**Supplied material**
◇ ◇ ◇ ◇ ◇
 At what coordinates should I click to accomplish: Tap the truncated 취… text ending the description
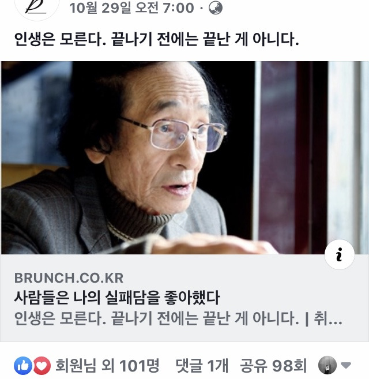coord(327,318)
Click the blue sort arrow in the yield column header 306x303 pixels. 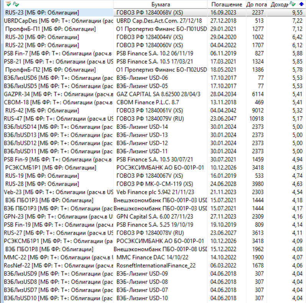click(x=301, y=4)
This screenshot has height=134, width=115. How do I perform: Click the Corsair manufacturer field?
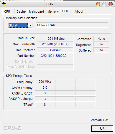coord(55,50)
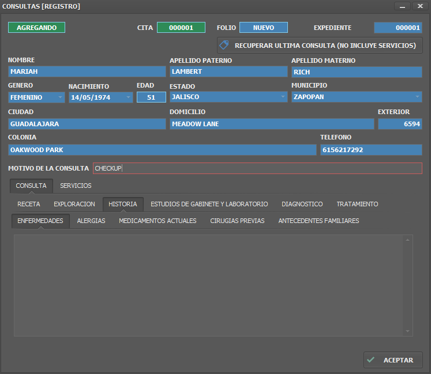Minimize the Consultas window
Viewport: 431px width, 374px height.
pyautogui.click(x=402, y=6)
◇ ◇ ◇ ◇ ◇
Leaving the pictures aside, transcribe only the lines from the one containing "This screenshot has" to the final line of the listing above, inclusive, exactly as they appear.

**Task output**
This screenshot has height=134, width=115. How do I perform: Click the Corsair manufacturer field?
coord(55,50)
Minimize the Consultas window
Viewport: 431px width, 374px height.
pyautogui.click(x=402, y=6)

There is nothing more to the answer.